Exercise Schedule: This option shall vest and become exercisable according to
the following schedule:
Period From Portion of Total Option
Date of Grant That is Exercisable
------------------ -----------------------
Less than one year None
One year 25%
After one year, options vest monthly at the rate of an additional 1/48 of the
total option so that at:
Two years 50%
Three years 75%
Four years 100%
How to Exercise. To exercise this option in whole or in part (usually, a minimum
of 100 shares) at least one full business day prior to the date you wish to
exercise the option you must deliver to the Company a written notice of exercise
and the exercise price, in cash or by check, for the number of shares you desire
to purchase. You also may pay through irrevocable instructions to a stock broker
to deliver the amount of sales proceeds necessary to pay the exercise price in
accordance with applicable governmental regulations. You also must execute such
other documents as the Company may request. You should contact the Company in
advance when you are considering an exercise of this option.
Termination of Option: If your employment with the Company terminates, then this
option will terminate upon the earlier of (i) the expiration of its term or (ii)

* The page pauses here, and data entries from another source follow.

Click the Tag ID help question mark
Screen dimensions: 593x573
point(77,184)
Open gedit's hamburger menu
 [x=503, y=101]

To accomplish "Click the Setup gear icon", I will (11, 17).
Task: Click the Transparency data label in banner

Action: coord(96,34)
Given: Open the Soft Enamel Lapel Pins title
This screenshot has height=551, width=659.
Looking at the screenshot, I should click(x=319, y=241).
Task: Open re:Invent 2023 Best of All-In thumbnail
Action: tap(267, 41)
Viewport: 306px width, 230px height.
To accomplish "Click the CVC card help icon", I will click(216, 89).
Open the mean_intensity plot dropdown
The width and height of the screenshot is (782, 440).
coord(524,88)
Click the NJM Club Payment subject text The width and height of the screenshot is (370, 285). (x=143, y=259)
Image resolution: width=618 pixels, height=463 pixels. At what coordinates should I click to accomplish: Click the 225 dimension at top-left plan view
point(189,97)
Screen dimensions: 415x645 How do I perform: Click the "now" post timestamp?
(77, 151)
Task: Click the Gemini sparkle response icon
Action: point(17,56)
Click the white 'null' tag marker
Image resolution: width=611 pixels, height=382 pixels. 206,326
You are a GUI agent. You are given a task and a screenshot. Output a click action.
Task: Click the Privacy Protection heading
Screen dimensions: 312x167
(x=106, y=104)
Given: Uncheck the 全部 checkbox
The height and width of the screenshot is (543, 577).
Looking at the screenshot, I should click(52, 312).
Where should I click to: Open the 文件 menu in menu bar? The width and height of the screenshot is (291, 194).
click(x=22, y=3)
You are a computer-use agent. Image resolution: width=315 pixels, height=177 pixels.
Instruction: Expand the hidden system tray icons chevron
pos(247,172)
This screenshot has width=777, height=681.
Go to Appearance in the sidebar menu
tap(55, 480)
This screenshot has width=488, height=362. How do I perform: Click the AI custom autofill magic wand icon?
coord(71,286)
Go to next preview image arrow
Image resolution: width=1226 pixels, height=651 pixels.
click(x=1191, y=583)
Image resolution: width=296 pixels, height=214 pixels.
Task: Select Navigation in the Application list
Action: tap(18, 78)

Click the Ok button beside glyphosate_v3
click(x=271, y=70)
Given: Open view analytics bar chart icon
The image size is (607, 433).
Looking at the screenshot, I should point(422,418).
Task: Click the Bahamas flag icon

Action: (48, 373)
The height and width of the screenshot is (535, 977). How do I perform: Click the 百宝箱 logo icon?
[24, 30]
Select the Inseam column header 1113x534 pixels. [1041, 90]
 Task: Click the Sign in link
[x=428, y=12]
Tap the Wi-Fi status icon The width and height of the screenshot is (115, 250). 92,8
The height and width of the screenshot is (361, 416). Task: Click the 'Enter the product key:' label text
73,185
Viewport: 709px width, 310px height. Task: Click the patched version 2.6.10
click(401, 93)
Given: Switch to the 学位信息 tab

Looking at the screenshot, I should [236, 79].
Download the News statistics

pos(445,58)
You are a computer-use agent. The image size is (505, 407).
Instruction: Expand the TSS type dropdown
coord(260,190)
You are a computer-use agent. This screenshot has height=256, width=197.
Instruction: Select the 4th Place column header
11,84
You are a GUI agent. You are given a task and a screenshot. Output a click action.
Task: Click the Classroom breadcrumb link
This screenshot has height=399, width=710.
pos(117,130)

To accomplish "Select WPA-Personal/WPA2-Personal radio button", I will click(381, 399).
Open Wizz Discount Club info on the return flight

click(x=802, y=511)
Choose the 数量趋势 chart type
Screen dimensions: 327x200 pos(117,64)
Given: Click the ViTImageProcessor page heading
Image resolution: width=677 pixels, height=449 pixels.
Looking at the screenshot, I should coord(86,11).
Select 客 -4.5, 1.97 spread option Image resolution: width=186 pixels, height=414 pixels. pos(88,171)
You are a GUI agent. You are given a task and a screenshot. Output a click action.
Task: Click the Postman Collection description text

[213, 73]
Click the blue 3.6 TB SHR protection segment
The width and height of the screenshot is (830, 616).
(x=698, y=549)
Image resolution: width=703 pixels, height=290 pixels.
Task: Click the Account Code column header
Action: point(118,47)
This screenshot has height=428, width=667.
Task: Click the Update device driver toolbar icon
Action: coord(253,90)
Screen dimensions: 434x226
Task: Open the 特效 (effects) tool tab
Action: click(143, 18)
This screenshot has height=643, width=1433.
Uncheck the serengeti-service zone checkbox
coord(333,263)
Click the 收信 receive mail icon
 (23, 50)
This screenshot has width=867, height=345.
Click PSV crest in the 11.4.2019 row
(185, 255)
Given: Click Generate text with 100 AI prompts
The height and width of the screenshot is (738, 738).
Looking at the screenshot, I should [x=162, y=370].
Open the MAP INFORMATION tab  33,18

subject to the provisions of any retention or other employment agreement between
the Company and you and to the provisions of the Company's severance policies
applicable to the Company's executives, the earliest of the following events:
(a) Termination of Employment:In general, you may exercise that portion of
the option that was exercisable the date of termination of employment for three
months after termination of your employment with the Company, regardless of
reason (other than for cause or resignation in lieu of dismissal, retirement,
disability or death).
(b) Cause or Resignation in Lieu of Dismissal: At the time of the first
act that led or would have led to a termination of your employment with the
Company for cause or resignation in lieu of dismissal.
(c) Retirement: Three months after your retirement in accordance with the
Company's then-current retirement policies. (This provision will control
notwithstanding your death prior to the expiration of such period.)
(d) Disability: Twelve months after termination of your employment with
the Company because of a permanent and total disability, as defined in the Plan.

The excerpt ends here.